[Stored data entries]
────────────────────

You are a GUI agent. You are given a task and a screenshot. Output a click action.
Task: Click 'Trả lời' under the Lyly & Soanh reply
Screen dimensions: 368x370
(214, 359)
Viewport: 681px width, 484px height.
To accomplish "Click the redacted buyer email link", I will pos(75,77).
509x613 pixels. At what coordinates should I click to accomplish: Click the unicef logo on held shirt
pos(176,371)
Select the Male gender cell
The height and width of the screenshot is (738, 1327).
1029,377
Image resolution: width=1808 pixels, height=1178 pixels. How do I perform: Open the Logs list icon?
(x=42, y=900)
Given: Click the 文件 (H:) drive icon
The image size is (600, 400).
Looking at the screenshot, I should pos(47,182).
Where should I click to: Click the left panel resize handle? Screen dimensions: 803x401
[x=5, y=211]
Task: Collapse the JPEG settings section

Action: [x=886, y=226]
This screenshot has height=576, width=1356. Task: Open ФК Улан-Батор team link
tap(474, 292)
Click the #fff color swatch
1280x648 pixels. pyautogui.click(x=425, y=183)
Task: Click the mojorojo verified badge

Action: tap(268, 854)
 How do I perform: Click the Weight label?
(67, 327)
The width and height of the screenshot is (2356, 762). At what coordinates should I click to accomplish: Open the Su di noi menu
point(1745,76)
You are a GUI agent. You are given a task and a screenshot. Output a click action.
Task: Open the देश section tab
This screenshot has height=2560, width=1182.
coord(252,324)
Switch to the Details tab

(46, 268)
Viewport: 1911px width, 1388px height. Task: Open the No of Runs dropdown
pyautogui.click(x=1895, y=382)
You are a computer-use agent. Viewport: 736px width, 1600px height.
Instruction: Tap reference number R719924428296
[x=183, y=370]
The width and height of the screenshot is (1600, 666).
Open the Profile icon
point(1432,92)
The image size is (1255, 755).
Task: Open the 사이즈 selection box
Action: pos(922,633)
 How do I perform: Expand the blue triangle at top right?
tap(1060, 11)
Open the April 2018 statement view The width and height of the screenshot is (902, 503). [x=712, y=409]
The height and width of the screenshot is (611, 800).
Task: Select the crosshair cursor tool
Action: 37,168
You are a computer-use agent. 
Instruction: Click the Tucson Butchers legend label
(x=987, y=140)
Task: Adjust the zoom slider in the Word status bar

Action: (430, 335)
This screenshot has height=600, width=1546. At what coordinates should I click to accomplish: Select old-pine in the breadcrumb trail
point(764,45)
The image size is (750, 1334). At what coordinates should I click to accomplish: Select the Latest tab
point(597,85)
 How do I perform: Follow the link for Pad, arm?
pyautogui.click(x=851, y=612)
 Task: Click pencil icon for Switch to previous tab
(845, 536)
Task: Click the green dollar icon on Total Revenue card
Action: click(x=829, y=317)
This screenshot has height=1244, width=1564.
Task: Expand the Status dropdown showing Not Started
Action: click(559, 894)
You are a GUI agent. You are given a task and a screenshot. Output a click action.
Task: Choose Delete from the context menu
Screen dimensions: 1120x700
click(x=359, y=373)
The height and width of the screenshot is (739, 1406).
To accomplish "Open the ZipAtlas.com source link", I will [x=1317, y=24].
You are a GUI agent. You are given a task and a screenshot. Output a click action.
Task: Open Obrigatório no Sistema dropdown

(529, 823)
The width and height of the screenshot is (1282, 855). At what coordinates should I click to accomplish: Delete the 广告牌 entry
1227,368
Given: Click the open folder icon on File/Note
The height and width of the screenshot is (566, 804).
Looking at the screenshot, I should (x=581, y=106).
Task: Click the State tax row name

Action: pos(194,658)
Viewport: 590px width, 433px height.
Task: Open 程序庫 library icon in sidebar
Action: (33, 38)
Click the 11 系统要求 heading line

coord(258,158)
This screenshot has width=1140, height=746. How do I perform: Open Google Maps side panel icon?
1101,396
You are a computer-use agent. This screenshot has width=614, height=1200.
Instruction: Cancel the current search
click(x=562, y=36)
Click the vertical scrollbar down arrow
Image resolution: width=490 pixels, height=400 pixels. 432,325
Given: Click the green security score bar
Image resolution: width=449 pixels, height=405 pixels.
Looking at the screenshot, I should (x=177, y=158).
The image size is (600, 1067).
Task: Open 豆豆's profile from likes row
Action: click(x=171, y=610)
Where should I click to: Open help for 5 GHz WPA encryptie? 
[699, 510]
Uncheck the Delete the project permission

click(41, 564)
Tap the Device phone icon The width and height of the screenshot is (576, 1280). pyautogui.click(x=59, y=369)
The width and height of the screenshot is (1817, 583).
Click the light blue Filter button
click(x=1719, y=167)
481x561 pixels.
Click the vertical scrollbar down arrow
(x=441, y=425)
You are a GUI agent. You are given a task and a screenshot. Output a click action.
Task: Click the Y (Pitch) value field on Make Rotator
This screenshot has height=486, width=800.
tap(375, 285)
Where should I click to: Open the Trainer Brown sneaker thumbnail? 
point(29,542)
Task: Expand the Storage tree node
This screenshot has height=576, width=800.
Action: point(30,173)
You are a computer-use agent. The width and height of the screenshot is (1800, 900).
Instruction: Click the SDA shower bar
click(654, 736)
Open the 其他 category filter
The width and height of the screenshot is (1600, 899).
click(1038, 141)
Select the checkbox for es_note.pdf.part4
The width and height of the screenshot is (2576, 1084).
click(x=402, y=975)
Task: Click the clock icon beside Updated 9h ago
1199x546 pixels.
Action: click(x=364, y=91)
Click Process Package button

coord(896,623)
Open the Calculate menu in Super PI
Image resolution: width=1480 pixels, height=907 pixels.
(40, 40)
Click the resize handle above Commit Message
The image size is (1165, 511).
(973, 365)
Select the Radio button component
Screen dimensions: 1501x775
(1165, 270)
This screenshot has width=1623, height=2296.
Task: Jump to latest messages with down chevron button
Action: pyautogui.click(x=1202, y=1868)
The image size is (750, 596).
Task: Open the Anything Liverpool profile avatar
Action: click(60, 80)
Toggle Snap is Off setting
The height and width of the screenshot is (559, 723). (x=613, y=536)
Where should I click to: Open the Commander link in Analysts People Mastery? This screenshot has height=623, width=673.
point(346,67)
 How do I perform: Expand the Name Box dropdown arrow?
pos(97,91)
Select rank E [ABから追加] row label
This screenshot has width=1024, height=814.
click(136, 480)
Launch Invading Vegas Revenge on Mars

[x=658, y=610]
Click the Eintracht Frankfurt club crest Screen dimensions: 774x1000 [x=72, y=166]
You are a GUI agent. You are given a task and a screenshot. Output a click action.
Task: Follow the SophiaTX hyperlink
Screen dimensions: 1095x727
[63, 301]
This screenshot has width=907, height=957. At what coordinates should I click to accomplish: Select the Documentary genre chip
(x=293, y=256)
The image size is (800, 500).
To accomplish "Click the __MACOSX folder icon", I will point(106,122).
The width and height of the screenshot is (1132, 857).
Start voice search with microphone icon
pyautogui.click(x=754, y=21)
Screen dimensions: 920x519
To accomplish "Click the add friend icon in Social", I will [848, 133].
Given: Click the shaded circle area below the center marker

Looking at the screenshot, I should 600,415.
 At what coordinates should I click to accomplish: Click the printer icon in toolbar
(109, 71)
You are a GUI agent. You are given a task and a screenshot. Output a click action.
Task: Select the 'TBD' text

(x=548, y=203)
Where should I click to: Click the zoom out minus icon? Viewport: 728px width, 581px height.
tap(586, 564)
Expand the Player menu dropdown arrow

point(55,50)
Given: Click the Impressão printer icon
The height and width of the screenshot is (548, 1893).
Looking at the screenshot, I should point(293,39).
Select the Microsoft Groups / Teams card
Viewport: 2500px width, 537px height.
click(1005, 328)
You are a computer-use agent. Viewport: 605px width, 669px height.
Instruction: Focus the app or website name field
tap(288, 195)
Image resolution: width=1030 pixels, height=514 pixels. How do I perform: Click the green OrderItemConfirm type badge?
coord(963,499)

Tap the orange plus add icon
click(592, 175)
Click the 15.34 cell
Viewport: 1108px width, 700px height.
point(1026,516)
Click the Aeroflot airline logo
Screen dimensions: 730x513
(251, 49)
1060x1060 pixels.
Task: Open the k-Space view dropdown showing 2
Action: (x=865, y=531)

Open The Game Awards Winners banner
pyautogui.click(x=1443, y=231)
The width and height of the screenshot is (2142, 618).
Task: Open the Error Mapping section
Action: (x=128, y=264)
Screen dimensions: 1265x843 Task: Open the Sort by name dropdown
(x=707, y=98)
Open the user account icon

────────────────────

> [Work item] Go through the entries above and count the lines containing the string "computer". Give only that number.

> [Task solution] 5